街並





「街を歩くのは久しぶりだろう?」
「そうですね。名目は視察ですが…良い気分転換になります」
『たまには視察に出てみないか』
ロイは、日頃世話ばかりかけているホークアイに、労いの気持ちを込めて街への視察を提案した。無論、気分転換の意味を多分に込めた上で、だ。
「…ここが私たちが守っている街なのだな。幸いにも…人々は、軍服姿の我々を見ても笑顔を消さないでいてくれる。…だが」
「そうですね…軍を毛嫌いしている人々もいます。中には攻撃を仕掛けるものすら…難しい問題です」
ロイは一瞬、言葉に詰まった。毎度のこととはいえ、自分の考えを先読みされては苦笑せざるを得ない。
「私はそんなに分かりやすい男かな」
「あら、すみません。
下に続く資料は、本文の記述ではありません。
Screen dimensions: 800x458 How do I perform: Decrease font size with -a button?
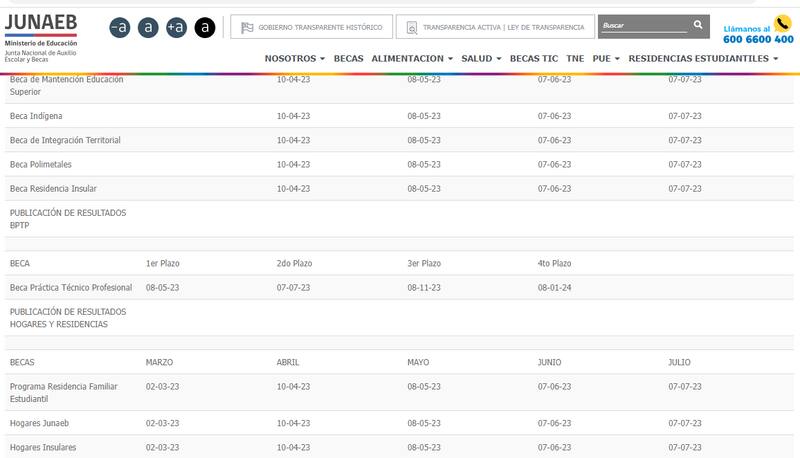coord(119,28)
気分を害されましたか?」
すみませんなどと欠片も思っていない表情で言う。ロイは大仰に手を広げ、やれやれとつぶやく。
「有能な部下を持つと苦労するよ」
「お誉め頂き光栄です」
「まだ時間があるが…どうする?もう戻るか?」
ちらりと横目でホークアイを見やる。ほんの一瞬、考える素振りを見せてから…ロイを見ていった。
「…もう少し、歩いていたいです」
それを聞いて、ロイは満足そうに頷いた。
「そうか。それじゃあそうしよう」


穏やかな街並み。
その通りを、二人はのんびりと歩き続けた。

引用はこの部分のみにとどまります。